Consigne écrite A →
Indiquez par oui ou par non si chaque affirmation ci-dessous concorde avec le texte sur Guantánamo, en citant mot pour mot les termes du texte qui tranchent la question.
(i) Le dernier transfert de détenus vers la base de Guantánamo Bay date de 2008.
(ii) Le décret signé le 30 janvier 2018 ordonne la fermeture du centre de détention de Guantánamo Bay.
(iii) Le ministre de la Défense a jusqu’au 30 avril pour formuler ses recommandations.
Consigne écrite B → Reproduisez fidèlement la partie du texte sur Guantánamo qui va de « Les autorités américaines » jusqu’à « remonte à 2008. » inclus.

Texte fourni →
--------------------------------------------------

Écrire Il faut s’opposer au transfert de détenus à Guantánamo

Les autorités américaines se préparent à d’éventuels transferts de détenus vers la base navale américaine de Guantánamo Bay, à Cuba. Le président Trump a ordonné au ministre de la Défense de formuler des recommandations à ce sujet d’ici au 30 avril. Le dernier transfert de détenus vers cette base remonte à 2008.

Le 30 janvier 2018, le président Donald Trump a signé un décret abrogeant celui dans lequel son prédécesseur, en 2009, avait ordonné la fermeture du centre de détention de Guantánamo Bay. Le nouveau décret dispose que les détentions « se poursuivront » et que « de plus, les États-Unis pourront transférer des détenus supplémentaires » à Guantánamo « lorsque cela est licite et nécessaire pour protéger la Nation ». Le ministre de la défense, en concertation avec d’autres agences exécutives, doit élaborer d’ici au 30 avril des recommandations « relatives au traitement des personnes capturées en lien avec un conflit armé, notamment des directives régissant le transfert de personnes vers la base navale américaine de Guantánamo Bay ». Dans un discours tenu peu après la signature du décret, le président Trump a déclaré qu’il cherchait à amener le Congrès à agir « pour veiller à ce que, dans la lutte contre l’État islamique en Irak et en Syrie et contre Al Qaïda, nous continuions à avoir tous les pouvoirs nécessaires pour arrêter les terroristes où que nous les pourchassions, où que nous les trouvions. Et dans de nombreux cas, pour eux, ce sera maintenant Guantánamo Bay. »

--------------------------------------------------

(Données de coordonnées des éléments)
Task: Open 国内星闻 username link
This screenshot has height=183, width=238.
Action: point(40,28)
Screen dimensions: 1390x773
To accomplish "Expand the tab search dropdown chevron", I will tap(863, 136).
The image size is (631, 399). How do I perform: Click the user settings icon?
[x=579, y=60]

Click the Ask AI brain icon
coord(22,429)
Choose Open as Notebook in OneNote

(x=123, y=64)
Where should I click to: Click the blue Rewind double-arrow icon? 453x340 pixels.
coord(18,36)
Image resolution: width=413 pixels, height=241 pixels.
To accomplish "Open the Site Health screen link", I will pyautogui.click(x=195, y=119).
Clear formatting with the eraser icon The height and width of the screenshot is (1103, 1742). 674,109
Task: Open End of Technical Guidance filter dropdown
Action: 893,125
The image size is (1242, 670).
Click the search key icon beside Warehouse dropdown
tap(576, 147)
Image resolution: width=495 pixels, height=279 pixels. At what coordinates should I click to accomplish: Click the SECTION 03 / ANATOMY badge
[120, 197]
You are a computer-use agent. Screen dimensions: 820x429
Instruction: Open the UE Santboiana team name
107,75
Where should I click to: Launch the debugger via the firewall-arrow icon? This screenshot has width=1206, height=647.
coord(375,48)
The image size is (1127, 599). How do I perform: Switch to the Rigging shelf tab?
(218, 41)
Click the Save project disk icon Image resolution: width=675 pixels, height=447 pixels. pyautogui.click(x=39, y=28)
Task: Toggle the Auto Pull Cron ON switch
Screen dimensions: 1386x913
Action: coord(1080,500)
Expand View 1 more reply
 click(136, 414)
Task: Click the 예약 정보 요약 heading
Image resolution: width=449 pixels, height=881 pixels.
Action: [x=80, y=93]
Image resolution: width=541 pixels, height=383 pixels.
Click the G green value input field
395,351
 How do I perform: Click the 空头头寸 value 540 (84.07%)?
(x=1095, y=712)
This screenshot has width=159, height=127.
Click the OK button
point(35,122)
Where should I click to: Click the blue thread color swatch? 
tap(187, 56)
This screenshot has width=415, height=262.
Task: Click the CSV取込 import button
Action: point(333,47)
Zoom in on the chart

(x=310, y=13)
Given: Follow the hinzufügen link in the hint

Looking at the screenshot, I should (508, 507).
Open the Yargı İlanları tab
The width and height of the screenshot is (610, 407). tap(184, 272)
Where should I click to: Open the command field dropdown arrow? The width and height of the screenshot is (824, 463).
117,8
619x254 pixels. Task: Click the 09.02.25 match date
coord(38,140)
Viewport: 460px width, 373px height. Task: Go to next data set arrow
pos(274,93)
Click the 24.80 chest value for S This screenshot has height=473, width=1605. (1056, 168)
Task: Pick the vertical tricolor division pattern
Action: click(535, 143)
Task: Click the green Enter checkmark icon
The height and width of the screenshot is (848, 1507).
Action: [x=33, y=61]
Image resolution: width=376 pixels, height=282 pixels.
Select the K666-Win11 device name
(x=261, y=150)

--------------------------------------------------

Réponse A →
(i) Oui : « Le dernier transfert de détenus vers cette base remonte à 2008. »
(ii) Non : « le président Donald Trump a signé un décret abrogeant celui dans lequel son prédécesseur, en 2009, avait ordonné la fermeture du centre de détention de Guantánamo Bay »
(iii) Oui : « Le président Trump a ordonné au ministre de la Défense de formuler des recommandations à ce sujet d’ici au 30 avril. »

Réponse B →
Les autorités américaines se préparent à d’éventuels transferts de détenus vers la base navale américaine de Guantánamo Bay, à Cuba. Le président Trump a ordonné au ministre de la Défense de formuler des recommandations à ce sujet d’ici au 30 avril. Le dernier transfert de détenus vers cette base remonte à 2008.